AI researchers overwhelmingly reject the tech industry’s scaling strategy for achieving artificial general intelligence (AGI), with 76 percent believing that simply throwing more computing power at existing models is unlikely to succeed. This skepticism comes as companies continue pouring billions into AI infrastructure, highlighting a critical disconnect between research consensus and industry investment strategies that could reshape the future direction of AI development.
The big picture: A new survey of 475 AI researchers by the Association for the Advancement of Artificial Intelligence reveals that the dominant industry approach of scaling up current models is widely considered insufficient for reaching human-level AI.

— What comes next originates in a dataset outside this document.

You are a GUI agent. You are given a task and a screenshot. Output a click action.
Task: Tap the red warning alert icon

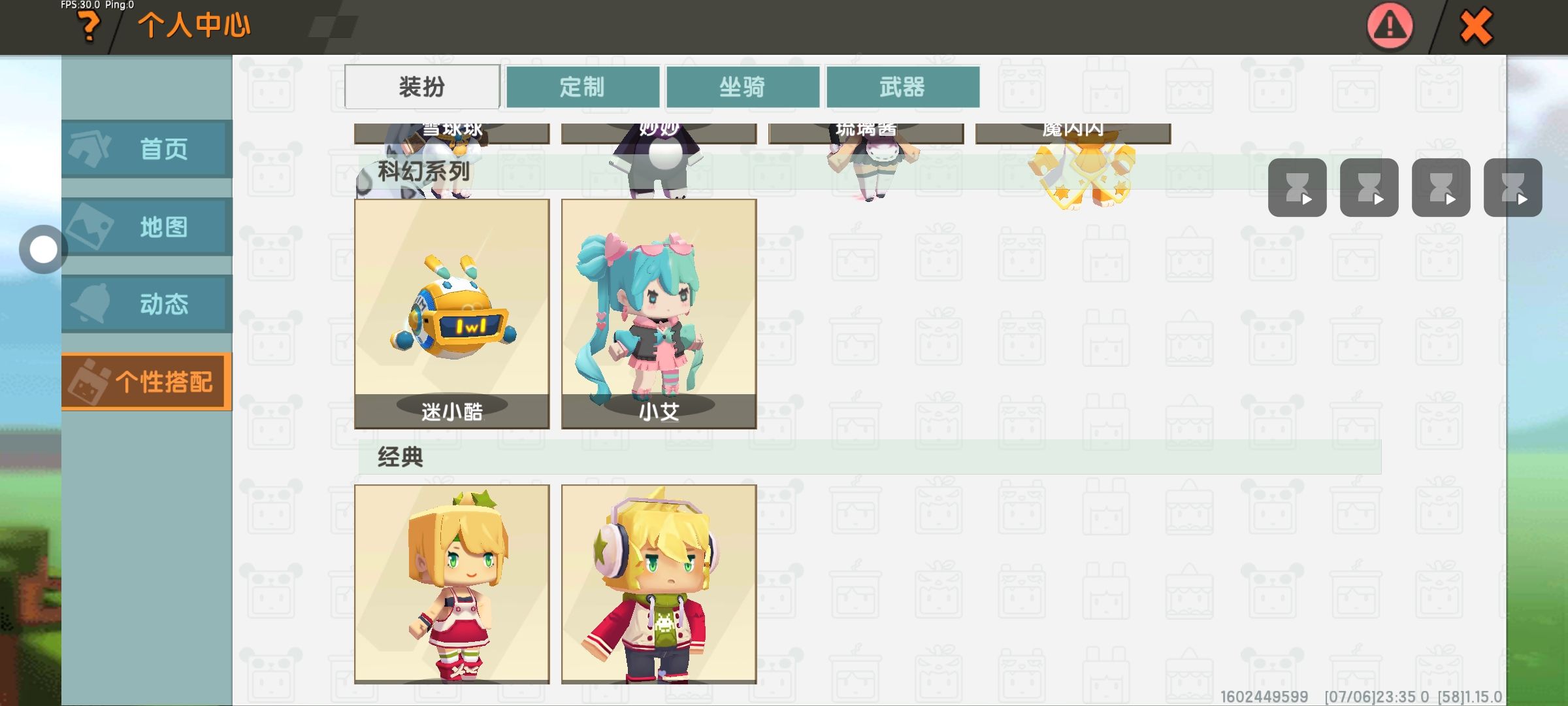(x=1390, y=26)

Behind the numbers: The AI industry continues massive investment in scaling despite researcher skepticism, with venture capital funding for generative AI reaching over $56 billion in 2024.
Why this matters: The disconnect between researcher perspectives and industry investment strategies suggests billions may be directed toward approaches with diminishing returns instead of more promising paths to advanced AI capabilities.

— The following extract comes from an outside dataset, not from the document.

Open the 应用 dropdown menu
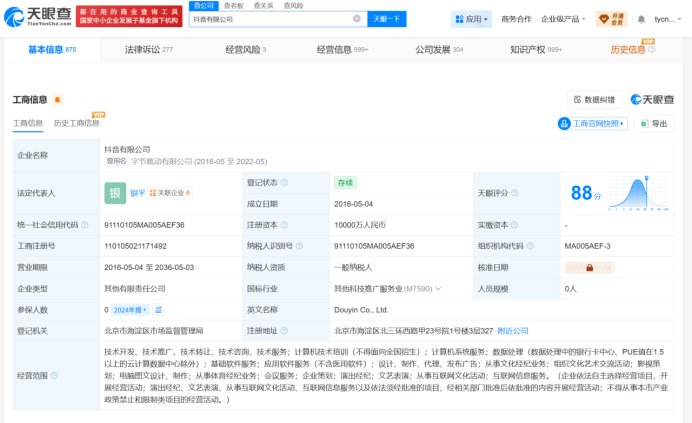Viewport: 692px width, 423px height. pyautogui.click(x=472, y=19)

What researchers believe instead: Many AI experts point to the need for fundamental innovations rather than simply larger models with more parameters.
Reading between the lines: The industry’s fixation on scaling may reflect short-term business priorities rather than the most scientifically sound path to advanced AI.
The counterpoint: Some researchers and companies remain committed to the scaling approach, arguing that current models haven’t yet reached their full potential.
Looking ahead: As the limitations of current approaches become more apparent, the AI research community may shift toward more diverse and innovative methods for advancing AI capabilities.